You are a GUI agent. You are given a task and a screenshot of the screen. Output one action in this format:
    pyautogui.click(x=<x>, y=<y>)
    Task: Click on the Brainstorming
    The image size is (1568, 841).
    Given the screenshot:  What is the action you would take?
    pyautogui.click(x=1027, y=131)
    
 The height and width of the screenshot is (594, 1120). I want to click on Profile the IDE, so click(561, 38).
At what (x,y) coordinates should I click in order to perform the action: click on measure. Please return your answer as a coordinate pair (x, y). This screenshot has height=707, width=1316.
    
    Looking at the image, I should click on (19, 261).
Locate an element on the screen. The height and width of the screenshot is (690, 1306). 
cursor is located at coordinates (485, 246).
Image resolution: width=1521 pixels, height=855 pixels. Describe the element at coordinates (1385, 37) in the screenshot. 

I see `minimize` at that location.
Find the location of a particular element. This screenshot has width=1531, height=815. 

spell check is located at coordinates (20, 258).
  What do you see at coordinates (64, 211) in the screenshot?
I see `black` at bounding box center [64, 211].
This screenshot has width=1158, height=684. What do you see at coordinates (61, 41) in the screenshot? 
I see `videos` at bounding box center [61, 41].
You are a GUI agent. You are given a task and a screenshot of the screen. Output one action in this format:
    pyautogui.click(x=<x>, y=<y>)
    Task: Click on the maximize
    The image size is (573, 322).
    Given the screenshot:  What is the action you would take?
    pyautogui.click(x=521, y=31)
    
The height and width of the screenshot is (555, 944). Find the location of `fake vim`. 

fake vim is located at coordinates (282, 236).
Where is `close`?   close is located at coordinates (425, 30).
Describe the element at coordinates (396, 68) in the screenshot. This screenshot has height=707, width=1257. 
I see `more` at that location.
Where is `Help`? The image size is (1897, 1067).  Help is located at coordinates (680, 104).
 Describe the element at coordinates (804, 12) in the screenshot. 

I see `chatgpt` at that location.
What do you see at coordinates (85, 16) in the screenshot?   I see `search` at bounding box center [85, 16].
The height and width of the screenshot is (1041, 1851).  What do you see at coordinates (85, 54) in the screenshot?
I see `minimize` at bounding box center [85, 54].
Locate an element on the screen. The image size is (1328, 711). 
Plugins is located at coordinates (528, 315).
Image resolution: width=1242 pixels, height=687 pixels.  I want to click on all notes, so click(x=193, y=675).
-=-=-
EXERCISE BRIEF: Return all of the items above verbatim, with no changes to any line.

EXERCISE ANSWER:
You are a GUI agent. You are given a task and a screenshot of the screen. Output one action in this format:
    pyautogui.click(x=<x>, y=<y>)
    Task: Click on the Brainstorming
    The image size is (1568, 841).
    Given the screenshot:  What is the action you would take?
    pyautogui.click(x=1027, y=131)
    
 The height and width of the screenshot is (594, 1120). I want to click on Profile the IDE, so click(561, 38).
At what (x,y) coordinates should I click in order to perform the action: click on measure. Please return your answer as a coordinate pair (x, y). This screenshot has height=707, width=1316.
    
    Looking at the image, I should click on (19, 261).
Locate an element on the screen. The height and width of the screenshot is (690, 1306). 
cursor is located at coordinates (485, 246).
Image resolution: width=1521 pixels, height=855 pixels. Describe the element at coordinates (1385, 37) in the screenshot. 

I see `minimize` at that location.
Find the location of a particular element. This screenshot has width=1531, height=815. 

spell check is located at coordinates (20, 258).
  What do you see at coordinates (64, 211) in the screenshot?
I see `black` at bounding box center [64, 211].
This screenshot has width=1158, height=684. What do you see at coordinates (61, 41) in the screenshot? 
I see `videos` at bounding box center [61, 41].
You are a GUI agent. You are given a task and a screenshot of the screen. Output one action in this format:
    pyautogui.click(x=<x>, y=<y>)
    Task: Click on the maximize
    The image size is (573, 322).
    Given the screenshot:  What is the action you would take?
    pyautogui.click(x=521, y=31)
    
The height and width of the screenshot is (555, 944). Find the location of `fake vim`. 

fake vim is located at coordinates (282, 236).
Where is `close`?   close is located at coordinates (425, 30).
Describe the element at coordinates (396, 68) in the screenshot. This screenshot has height=707, width=1257. 
I see `more` at that location.
Where is `Help`? The image size is (1897, 1067).  Help is located at coordinates (680, 104).
 Describe the element at coordinates (804, 12) in the screenshot. 

I see `chatgpt` at that location.
What do you see at coordinates (85, 16) in the screenshot?   I see `search` at bounding box center [85, 16].
The height and width of the screenshot is (1041, 1851).  What do you see at coordinates (85, 54) in the screenshot?
I see `minimize` at bounding box center [85, 54].
Locate an element on the screen. The image size is (1328, 711). 
Plugins is located at coordinates (528, 315).
Image resolution: width=1242 pixels, height=687 pixels.  I want to click on all notes, so click(x=193, y=675).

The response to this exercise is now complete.